Quoted passage >>

Appendix D: The Oberon Environment

Oberon-2 programs usually run in an environment that provides command activation, garbage collection, dynamic loadingof modules, and certain run time data structures. Although not part of the language, this environment contributes to the power of Oberon-2 and is to some degree implied by the language definition. Appendix D describes the essential features of a typical Oberon environment and provides implementation hints. More details can be found in [1], [2], and [3].

D1. Commands

A command is any parameterless procedure P that is exported from a module M. It is denoted by M.P and can be activated under this name from the shell of the operating system. In Oberon, a user invokes commands instead of programs or modules. This gives him a finer grain of control and allows modules with multiple entry points. When a command M.P is invoked, the module M is dynamically loaded unless it is already in memory (see D2) and the procedure P is executed. When P terminates, M remains loaded. All global variables and data structures that can be reached from global pointer variables in M retain their values. When P (or another command of M) is invoked again, it may continue to use these values.

The following module demonstrates the use of commands. It implements an abstract data structure Counter that encapsulates a counter variable and provides commands to increment and print its value.

MODULE Counter;
  IMPORT Texts, Oberon;
  VAR
    counter: LONGINT;
    w: Texts.Writer;

  PROCEDURE Add*;   (* takes a numeric argument from the command line *)
    VAR s: Texts.Scanner;
  BEGIN 
    Texts.OpenScanner(s, Oberon.Par.text, Oberon.Par.pos);
    Texts.Scan(s);
    IF s.class = Texts.Int THEN INC(counter, s.i) END
  END Add;

  PROCEDURE Write*;
  BEGIN
    Texts.WriteInt(w, counter, 5); Texts.WriteLn(w);
    Texts.Append(Oberon.Log, w.buf)
  END Write;

BEGIN counter := 0; Texts.OpenWriter(w)
END Counter.

The user may execute the following two commands:

Counter.Add n: adds the value n to the variable counter
Counter.Write: writes the current value of counter to the screen

Since commands are parameterless they have to get their arguments from the operating system. In general, commands are free to take arguments from everywhere (e.g. from the text following the command, from the most recent selection, or from a marked viewer). The command Add uses a scanner (a data type provided by the Oberon system) to read the value that follows it on the command line.

When Counter.Add is invoked for the first time, the module Counter is loaded and its body is executed. Every call of Counter.Add n increments the variable counter by n. Every call of Counter.Write writes the current value of counter to the screen.

Since a module remains loaded after the execution of its commands, there must be an explicit way to unload it (e.g. when the user wants to substitute the loaded version by a recompiled version.) The Oberon system provides a command to do that.

D2. Dynamic Loading of Modules

A loaded module may invoke a command of a still unloaded module by specifying its name as a string. The specified module is then dynamically loaded and the designated command is executed. Dynamic loading allows the user to start a program as a small set of basic modules and to extend it by adding further modules at run time as the need becomes evident.

A module M0 may cause the dynamic loading of a module M1 without importing it. M1 may of course import and use M0, but M0 need not know about the existence of M1. M1 can be a module that is designed and implemented long after M0.

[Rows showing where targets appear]
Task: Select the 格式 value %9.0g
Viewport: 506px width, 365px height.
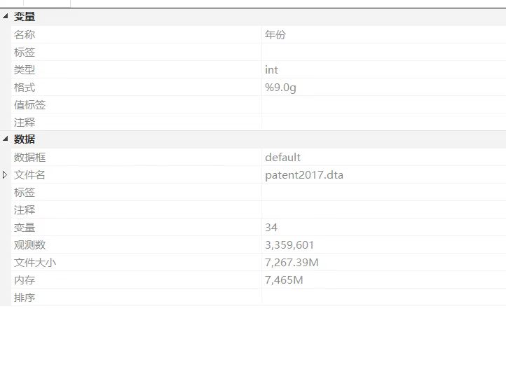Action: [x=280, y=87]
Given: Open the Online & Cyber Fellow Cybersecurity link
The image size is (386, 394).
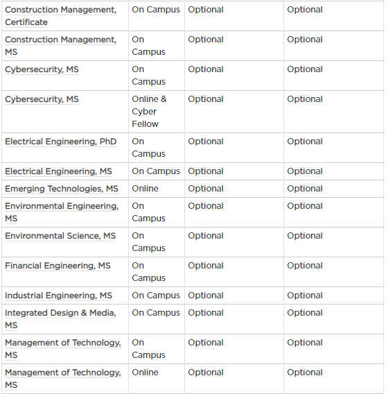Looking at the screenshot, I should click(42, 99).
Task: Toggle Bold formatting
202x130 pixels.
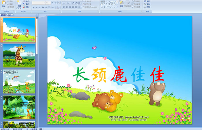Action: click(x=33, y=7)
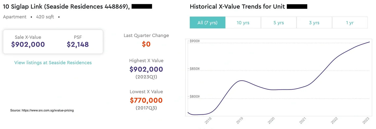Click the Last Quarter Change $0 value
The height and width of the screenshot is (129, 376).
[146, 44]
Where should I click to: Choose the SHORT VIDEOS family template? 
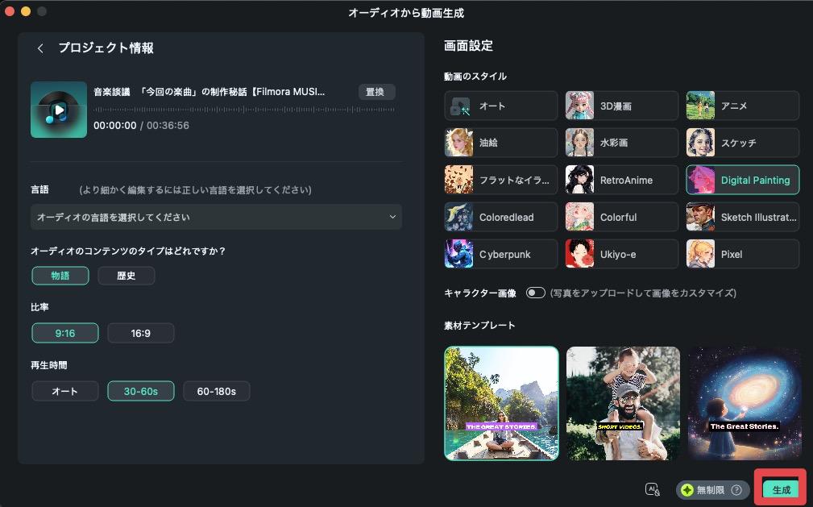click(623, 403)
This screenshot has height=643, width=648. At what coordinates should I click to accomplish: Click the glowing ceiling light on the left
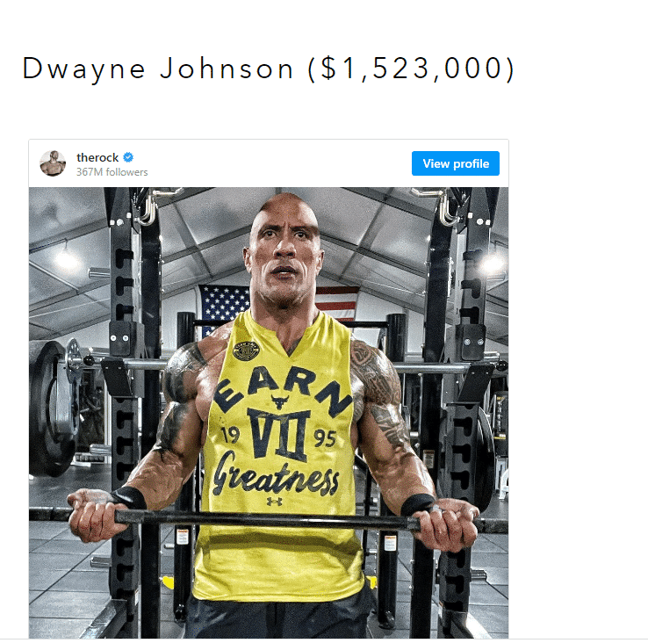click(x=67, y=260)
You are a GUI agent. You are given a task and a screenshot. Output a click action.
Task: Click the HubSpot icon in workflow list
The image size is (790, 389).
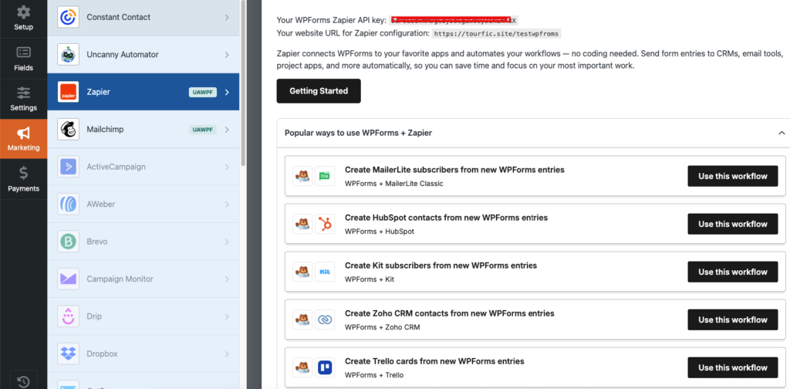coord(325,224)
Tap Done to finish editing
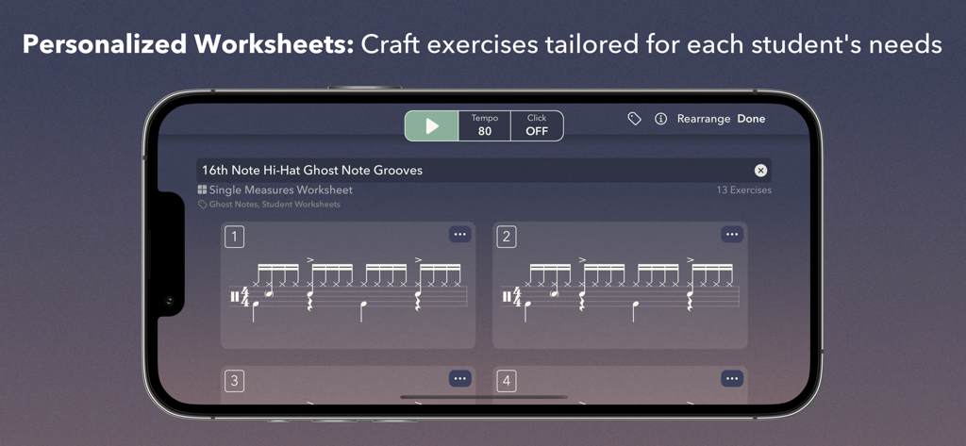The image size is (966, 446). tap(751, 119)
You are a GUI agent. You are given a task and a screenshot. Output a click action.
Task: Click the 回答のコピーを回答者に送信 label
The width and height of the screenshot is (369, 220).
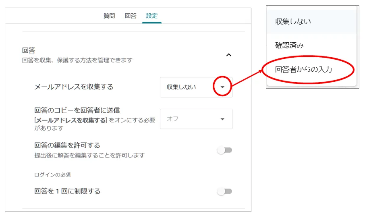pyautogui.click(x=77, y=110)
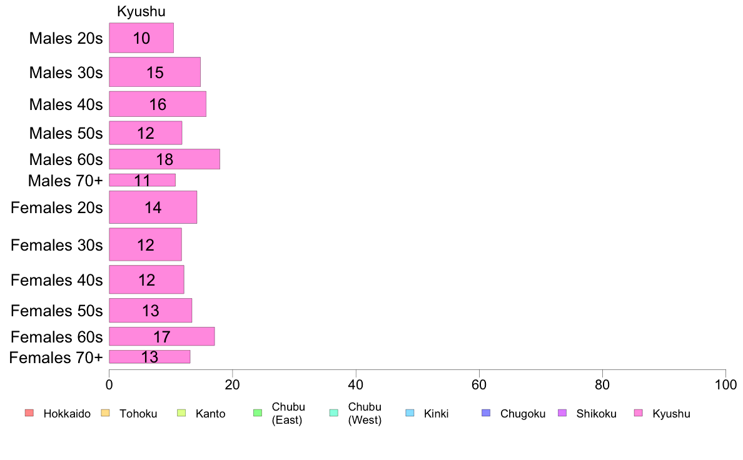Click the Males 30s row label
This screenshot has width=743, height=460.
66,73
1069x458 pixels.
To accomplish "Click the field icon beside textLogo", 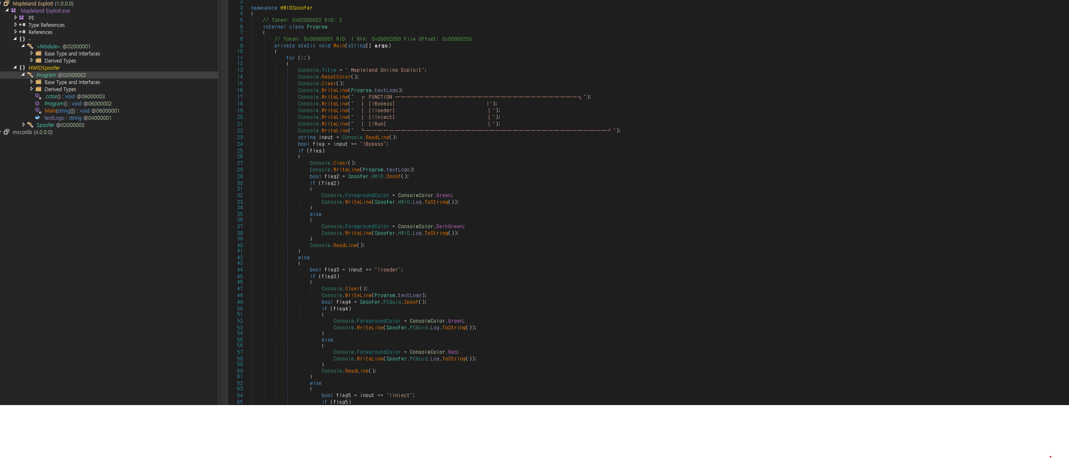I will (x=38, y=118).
==
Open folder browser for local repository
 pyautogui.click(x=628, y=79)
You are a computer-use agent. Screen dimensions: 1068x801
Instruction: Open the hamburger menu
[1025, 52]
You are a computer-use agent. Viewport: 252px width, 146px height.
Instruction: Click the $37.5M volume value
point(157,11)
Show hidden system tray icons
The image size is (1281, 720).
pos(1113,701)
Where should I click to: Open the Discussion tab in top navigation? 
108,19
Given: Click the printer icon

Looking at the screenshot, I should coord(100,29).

Exercise tasks >>
**A.** List the facilities that the appendix on the Oberon environment says an Oberon-2 environment usually provides.
**B.** Answer these questions from the appendix on the Oberon environment:
(i) How does the appendix define a command?
(ii) What does the command Add use to read the value that follows it on the command line?
(iii) What value is assigned to counter in the body of the module Counter?
**C.** State whether each statement agrees with the appendix on the Oberon environment. Support each answer with a quotation.
(i) In Oberon, a user invokes programs rather than commands.
(ii) After a command P of module M terminates, the global variables of M keep their values.
(iii) A module M1 that M0 loads dynamically must be written at the same time as M0.
The records have no role in this work.

Solution list >>
**A.** Command activation, garbage collection, dynamic loading of modules, and certain run time data structures.

**B.**
(i) Any parameterless procedure P that is exported from a module M.
(ii) A scanner, which is a data type provided by the Oberon system.
(iii) 0.

**C.**
(i) No: "In Oberon, a user invokes commands instead of programs or modules."
(ii) Yes: "All global variables and data structures that can be reached from global pointer variables in M retain their values."
(iii) No: "M1 can be a module that is designed and implemented long after M0."